境内、地所は名の有る社に比して決して大きいとは言えないが国道からもそれほど離れていない立地にも
かかわらず静謐な中に凛としたたたずまいを呈した趣き深い社である。隣接して「有田市立 くまの古道歴
史民族資料館」が建つ。

 

一の鳥居をくぐると五本の赤鳥居が拝殿に向かって並び稲荷社の呈を成し境内には樹齢500~600年と
目される3本の楠木が葉を茂らせている。

碑文から本殿に倉稲魂命神、左脇殿に土御祖神、右脇殿に大市姫神といずれも農耕を軸とした土地の安寧
と豊饒を司る神々であり農耕社会となって以降の日本の原初、基本的な信仰社としての成り立ちが感じられる。
余談ではあるが、この有田市、糸我、須谷(すがい)地区周辺は日本のみかんの発祥の地との話しもあるようだ。

先の文にある本宮(もとみや)だが境内から程近い糸我峠の山の尾根、山頂に位置している。
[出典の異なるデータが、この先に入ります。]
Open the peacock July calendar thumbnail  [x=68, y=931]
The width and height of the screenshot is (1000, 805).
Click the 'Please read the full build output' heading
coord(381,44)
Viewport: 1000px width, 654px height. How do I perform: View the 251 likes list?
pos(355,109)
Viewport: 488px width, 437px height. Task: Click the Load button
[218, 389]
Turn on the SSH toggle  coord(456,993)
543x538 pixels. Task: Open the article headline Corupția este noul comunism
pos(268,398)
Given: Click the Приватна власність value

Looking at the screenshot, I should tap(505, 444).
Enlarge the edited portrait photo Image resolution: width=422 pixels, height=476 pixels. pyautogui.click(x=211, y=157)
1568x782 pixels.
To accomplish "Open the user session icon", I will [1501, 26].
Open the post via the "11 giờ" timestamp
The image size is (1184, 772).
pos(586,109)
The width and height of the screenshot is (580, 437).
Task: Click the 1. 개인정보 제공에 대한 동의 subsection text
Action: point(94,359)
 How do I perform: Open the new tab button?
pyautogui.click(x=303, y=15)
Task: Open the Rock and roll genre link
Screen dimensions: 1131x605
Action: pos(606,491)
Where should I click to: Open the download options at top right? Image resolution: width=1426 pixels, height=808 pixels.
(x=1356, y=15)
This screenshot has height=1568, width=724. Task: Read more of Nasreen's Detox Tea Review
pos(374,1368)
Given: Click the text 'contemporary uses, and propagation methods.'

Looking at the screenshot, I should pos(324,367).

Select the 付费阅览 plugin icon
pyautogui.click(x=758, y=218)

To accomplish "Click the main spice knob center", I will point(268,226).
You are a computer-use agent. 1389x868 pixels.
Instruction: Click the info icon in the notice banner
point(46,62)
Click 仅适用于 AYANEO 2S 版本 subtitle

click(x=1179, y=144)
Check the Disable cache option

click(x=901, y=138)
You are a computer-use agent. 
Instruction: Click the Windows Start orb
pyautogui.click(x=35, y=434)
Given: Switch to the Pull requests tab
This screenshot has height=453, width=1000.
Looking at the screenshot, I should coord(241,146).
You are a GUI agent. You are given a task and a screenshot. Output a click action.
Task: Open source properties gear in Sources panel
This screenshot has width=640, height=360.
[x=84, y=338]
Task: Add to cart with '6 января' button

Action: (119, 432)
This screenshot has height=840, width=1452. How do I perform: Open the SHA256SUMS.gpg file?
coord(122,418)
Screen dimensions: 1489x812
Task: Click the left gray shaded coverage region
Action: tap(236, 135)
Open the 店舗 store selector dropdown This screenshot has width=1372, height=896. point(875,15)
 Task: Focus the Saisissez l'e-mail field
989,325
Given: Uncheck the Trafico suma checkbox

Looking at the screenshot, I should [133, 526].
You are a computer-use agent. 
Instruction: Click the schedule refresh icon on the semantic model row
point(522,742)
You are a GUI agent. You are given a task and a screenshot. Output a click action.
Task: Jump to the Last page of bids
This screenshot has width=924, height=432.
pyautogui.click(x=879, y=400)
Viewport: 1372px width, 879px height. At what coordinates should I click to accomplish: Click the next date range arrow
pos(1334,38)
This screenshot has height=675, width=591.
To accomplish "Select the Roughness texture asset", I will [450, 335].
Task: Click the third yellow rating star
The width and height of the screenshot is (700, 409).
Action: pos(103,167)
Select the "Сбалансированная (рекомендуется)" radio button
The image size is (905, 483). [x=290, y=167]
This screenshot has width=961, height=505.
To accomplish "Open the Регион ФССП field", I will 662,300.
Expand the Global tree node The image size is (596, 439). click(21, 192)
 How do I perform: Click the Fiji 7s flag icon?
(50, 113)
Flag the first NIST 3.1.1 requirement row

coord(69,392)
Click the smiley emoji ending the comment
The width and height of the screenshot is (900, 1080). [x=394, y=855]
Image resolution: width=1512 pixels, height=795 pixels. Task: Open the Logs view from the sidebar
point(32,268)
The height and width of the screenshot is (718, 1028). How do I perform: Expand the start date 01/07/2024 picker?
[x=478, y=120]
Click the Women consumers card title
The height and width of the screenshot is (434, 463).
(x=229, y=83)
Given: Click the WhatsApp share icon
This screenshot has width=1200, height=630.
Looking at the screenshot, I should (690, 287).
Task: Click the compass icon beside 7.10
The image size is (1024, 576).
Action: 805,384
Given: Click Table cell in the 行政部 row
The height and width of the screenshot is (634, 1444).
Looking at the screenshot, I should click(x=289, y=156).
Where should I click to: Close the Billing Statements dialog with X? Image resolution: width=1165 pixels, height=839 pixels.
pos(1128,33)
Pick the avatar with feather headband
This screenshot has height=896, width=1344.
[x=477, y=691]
御朱印を頂く折
のご神職のお話しによると農耕社会の変遷と居住地域の移動に合わせるかたちで元々高地に有った社殿から
徐々に今の社地に移ってきたのではないかと・・

 

お話しを伺った後、その本宮を目指してみる。程近いと書いたが社殿から徒歩で行けば健脚の人でもおそらく
片道1時間半位は掛かるのではないか、当日は125ccのスクーターでの参拝であったのでそのまま乗って上が
る事にした。

・・が、えらい道である・・。神職が仰るに車(自動車)でも行けるような感じであったし、実際本宮のきわには駐車
スペースも有ったのだが、途中、山道にして絶対すれ違い通行不可の部分が長く(滅多に車など通らないよう
な道ではあるが)運悪く対面した場合かなり困る事になる。その上途中かなり急峻な坂があり昼なお暗い山間
に湿った落ち葉が降り積もっていた事もあって125ccとは言えスクーターでの登坂が苦しく途中から車を降りて
手押しでの登坂となった。
この記事を読んで本宮を訪れようと思われる方は時間に余裕をもっての徒歩、もしくは4WD軽トラでの参拝をお奨めする(笑)
(よく考えてみれば若い頃、人の手伝いで上ったみかん山もこんな感じであった・・)

辿りついた本宮は糸我地区、須谷地区を雄大に見下ろす山頂付近に神々しくその姿を顕わにしている。
神々しくと書いたが別に日本昔ばなしのにぎやかな神々降臨の場面ではない。小さな社だがそれは山頂の
さらに突き出たような地に立地しており極めて陽のあたりが良く静謐な山間のしじまの中で、古代、本当に
この地に神が降臨されたとしても頷ける暖かな時の流れ。屹立した神木や杜に囲まれた涼やかな社地とは
対象を成す不思議な感覚である。

又、本宮までの道程を酷道としたが、道中、中世の茶店を描いた看板なども有り往時には人々の往来も多く
にぎわった峠道であろう事も偲ばれ、反面肩で息する現代人(自分)の不甲斐なさを省みる参拝でもあった。